Epithelial barrier characteristics and expression of cell adhesion molecules in proximal tubule-derived cell lines commonly used for in vitro toxicity studies.

Recent studies indicate that the actions of several nephrotoxic substances involve alterations in the function of cell adhesion molecules and changes in the paracellular permeability of the proximal tubule. In light of these findings, there is a need for appropriate in vitro model systems to study these phenomenae in greater detail. In the present study, the transepithelial resistance (TER), paracellular permeability of 14C-mannitol and immunofluorescent labeling of cell adhesion molecules (E-cadherin, N-cadherin, ZO-1, occludin, and claudins-2 and -7) were evaluated in several proximal tubule-derived cell lines that have been commonly used as model systems for in vitro toxicity studies. The cell lines studied included: LLC-PK1, OK, NRK-52E and HK-2, along with commercially available primary cultures of human renal proximal tubule epithelial cells (HRPTE).

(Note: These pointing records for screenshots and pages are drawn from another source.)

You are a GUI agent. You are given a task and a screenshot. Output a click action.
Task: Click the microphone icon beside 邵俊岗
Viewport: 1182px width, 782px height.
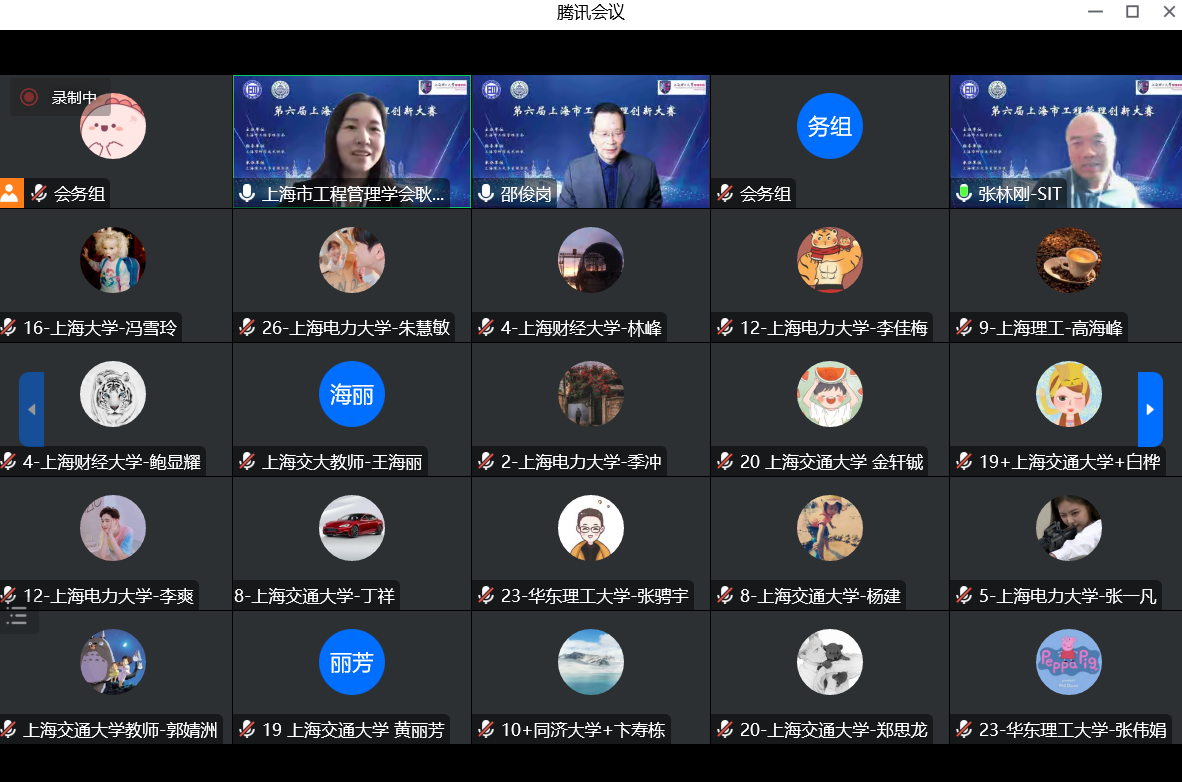tap(486, 193)
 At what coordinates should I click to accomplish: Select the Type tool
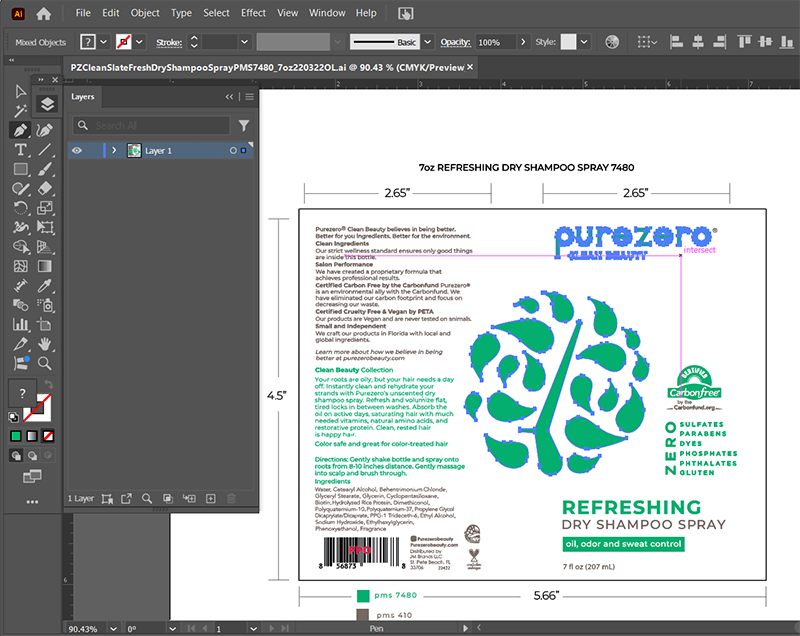[20, 149]

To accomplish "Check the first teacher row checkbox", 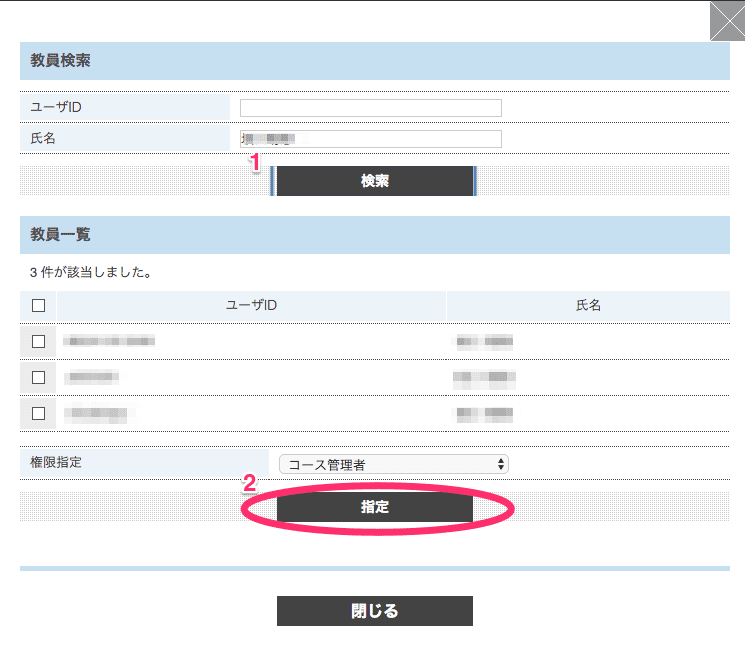I will (x=39, y=341).
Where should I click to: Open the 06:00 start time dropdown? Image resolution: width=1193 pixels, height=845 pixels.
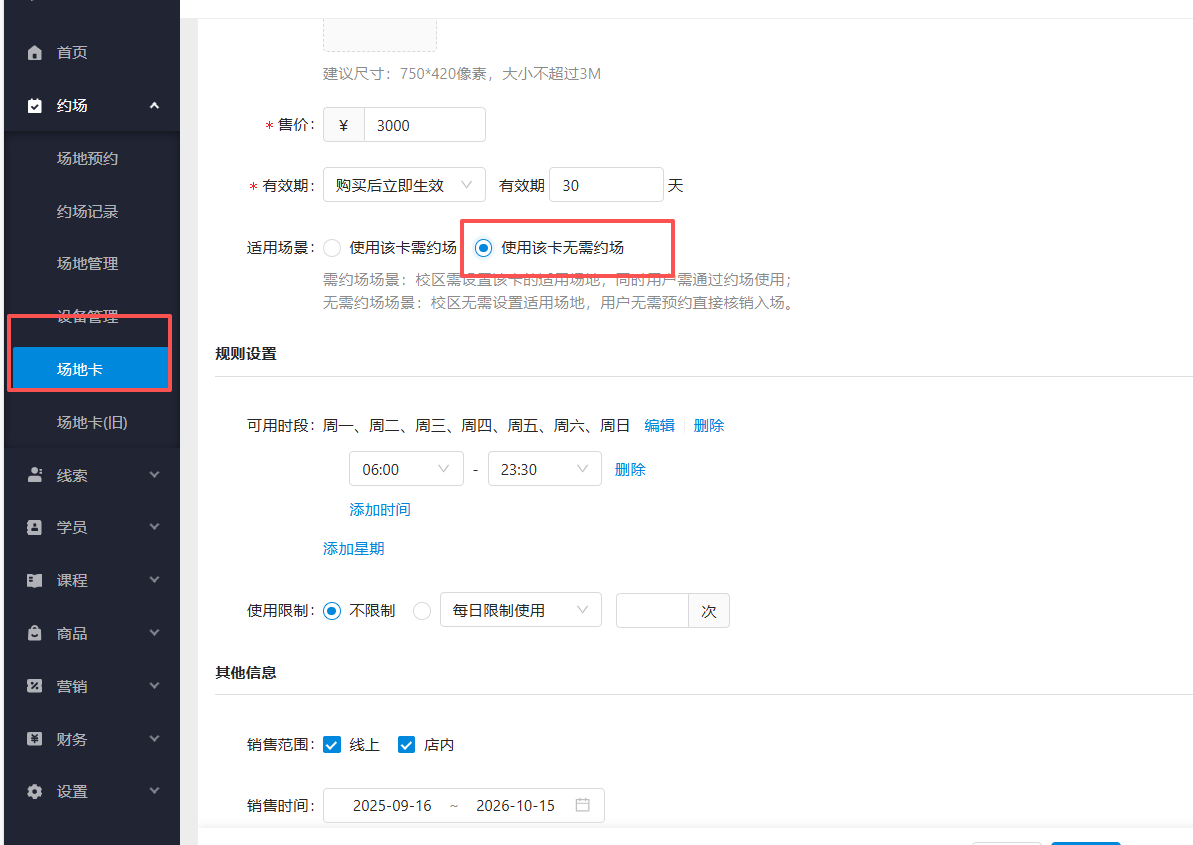[406, 468]
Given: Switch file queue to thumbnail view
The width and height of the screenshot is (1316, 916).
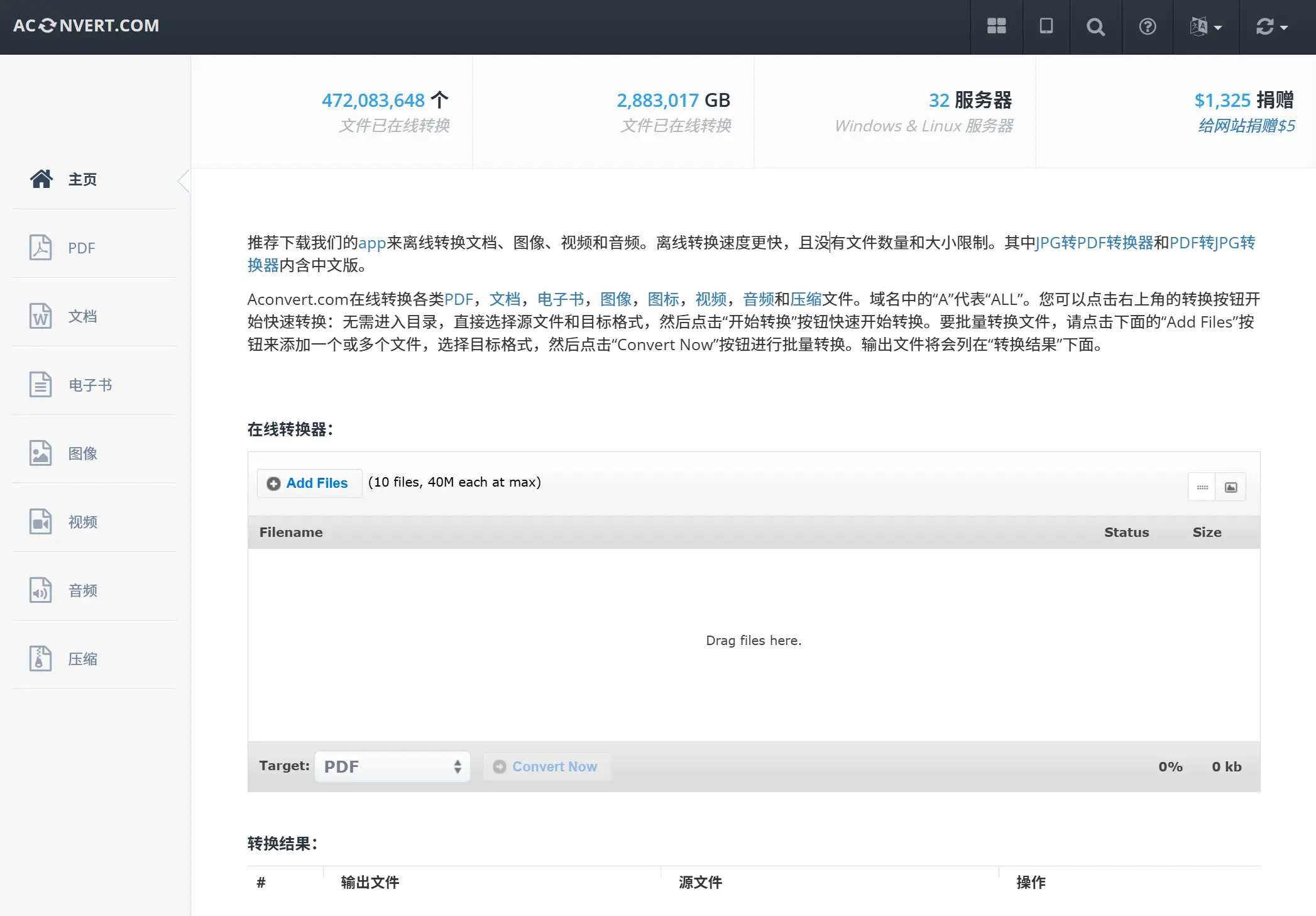Looking at the screenshot, I should [x=1231, y=487].
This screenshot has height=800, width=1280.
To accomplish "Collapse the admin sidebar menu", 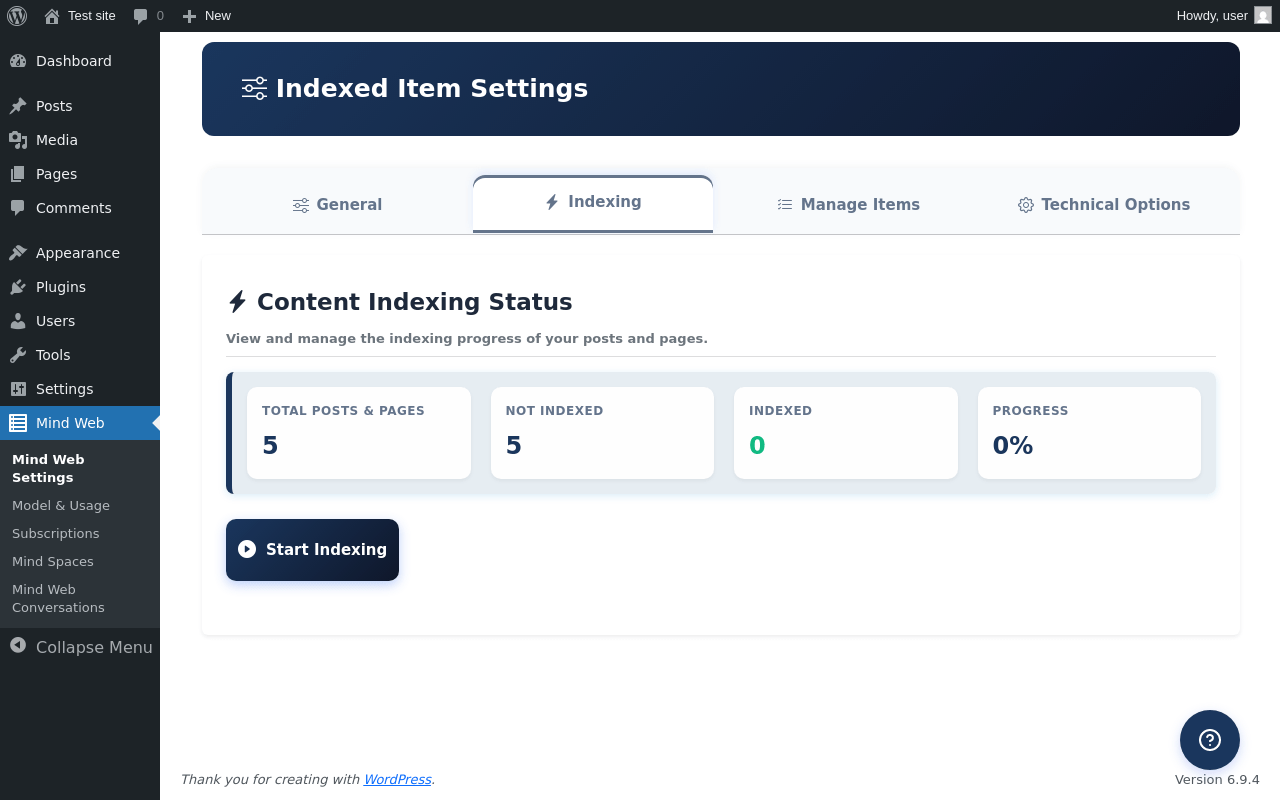I will [81, 647].
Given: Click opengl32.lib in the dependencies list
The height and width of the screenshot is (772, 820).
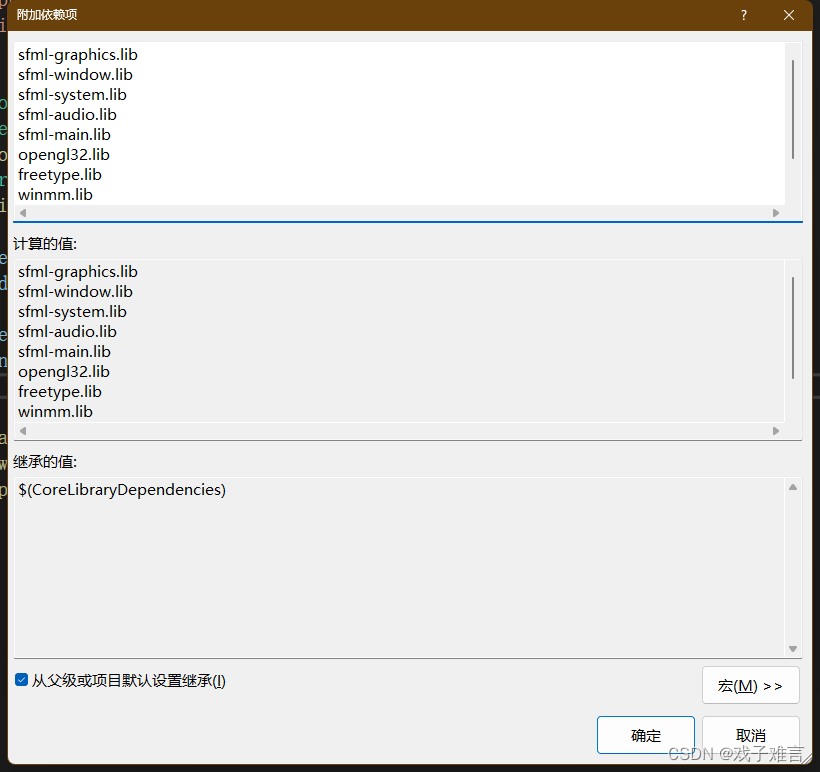Looking at the screenshot, I should click(x=63, y=154).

LLC-PK1 cells developed the highest TER followed by the OK cells and NRK-52E cells. The other cell lines failed to develop a TER even after 2 weeks in culture. There was a direct correlation between TER and ability to restrict paracellular movement of 14C-mannitol. Labeling studies showed that the LLC-PK1 and NRK-52E cells expressed high levels of E-cadherin while the HRPTE cells expressed lower levels. OK cells expressed moderate levels of N-cadherin while LLC-PK1 and NRK-52E cells expressed lower levels in isolated patches of cells. All cell lines expressed moderate-high levels of ZO-1. LLC-PK1 also expressed the tight-junction proteins occludin and claudin-7; OK cells also expressed moderate levels of occludin. All other cell lines had weak claudin-7 and occludin labeling. None of the cell lines expressed claudin-2. These results show that the LLC-PK1, OK and NRK-52E cell lines exhibit characteristics that most closely resembled those of the proximal tubule in vivo, and they indicate that these cell lines would be appropriate models for studying the effects of toxicants on cell-cell junctions and cell adhesion molecules.